The instructions for deploying DataPull on AWS Fargate and AWS EMR assume that you already have available an S3 bucket, a VPC, subnets, etc. If you do not have these, or if you want to install DataPull in a new VPC dedicated to DataPull, please follow the following instructions.

It is generally recommended to use your existing VPC, subnets, etc. since they are most likely already setup to access the data you want DatPull to work on, have access to other services like S3, etc.

When creating a VPC for DataPull, you need at least two subnets in different availability zones, since AWS Application Load Balancer requires a minimum of two availability zones.
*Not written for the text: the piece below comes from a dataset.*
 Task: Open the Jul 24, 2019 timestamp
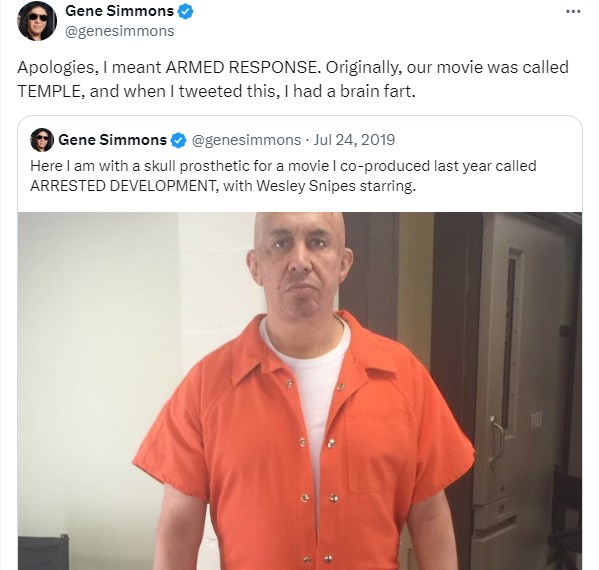click(354, 140)
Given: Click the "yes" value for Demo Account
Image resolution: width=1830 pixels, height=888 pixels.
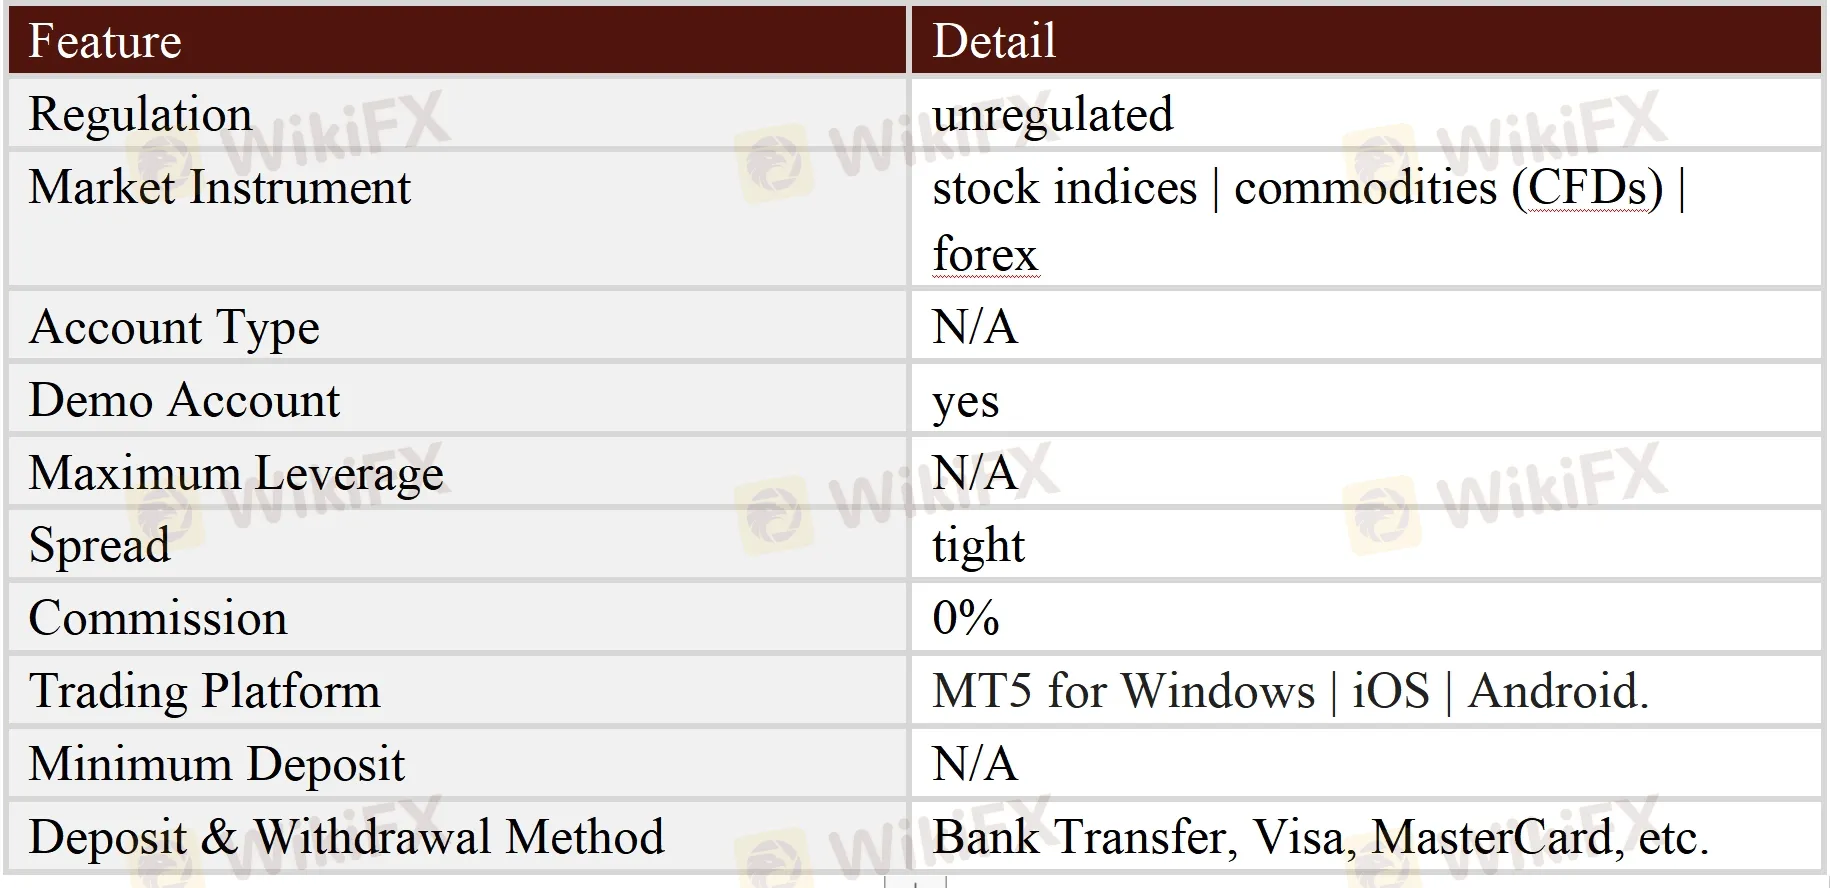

You can create a VPC with two public subnets (approach modeled on https://docs.aws.amazon.com/vpc/latest/userguide/VPC_Scenario1.html) or a VPC with two private subnets and a public subnet (modeled on https://docs.aws.amazon.com/vpc/latest/userguide/VPC_Scenario2.html)

VPC with two public subnets

  • create VPC datatools with IPv4 range 10.0.0.0/24
    • this creates a security group named default for this VPC
    • this also creates a main route table with no name
  • add a rule to security group default: to allow inbound traffic to tcp port 22 (SSH) from your client
    • This assumes that you will have a Bastion node or equivalent to access DataPull's API and Spark UI. If you trust your client network's public IP to be static or not be spoofed, you can allow all inbound traffic from your client, and thus obviate the need for a Bastion node or equivalent
  • this also creates a main route table with no name
  • create two subnets in the VPC, each one in a different availability zone in your region.
    • subnet datatools-external-1 with IPv4 range 10.0.0.0/25
    • subnet datatools-external-2 with IPv4 range 10.0.0.128/25
  • create internet gateway datatools for vpc datatools
  • create route for destination 0.0.0.0/0 to internet gateway datatools for default the route table for the VPC

VPC with two private subnets and a public subnet

  • create VPC datatools with 2 IPv4 ranges 10.0.0.0/24, 10.1.0.0/24
    • this creates a security group named default for this VPC
    • this also creates a main route table with no name
  • add a rule to security group default: to allow inbound traffic to tcp port 22 (SSH) from your client network (or from your public IP as a last resort)
  • create three subnets in the VPC, each one in a different availability zone in your region.
    • subnet datatools-internal-1 with IPv4 range 10.0.0.0/25
    • subnet datatools-internal-2 with IPv4 range 10.0.0.128/25
    • subnet datatools-external-1 with IPv4 range 10.1.0.0/24
  • create internet gateway datatools for vpc datatools
  • create route table datatools-external in vpc datatools
  • create route for detination 0.0.0.0/0 to internet gateway datatools for route table datatools-external
  • associate subnet datatools-external-1 to route table datatools-external
    • subnets datatools-internal-[1-2] will remain associated to the main/default route table (not route table datatools-external) for the VPC datatools
  • create NAT gateway in the subnet datatools-external-1 and with a new/existing elastic IP.
  • add an entry to the default route table with destination as 0.0.0.0/0 and Target as the NAT gateway

Additional Steps (common to both VPC types above)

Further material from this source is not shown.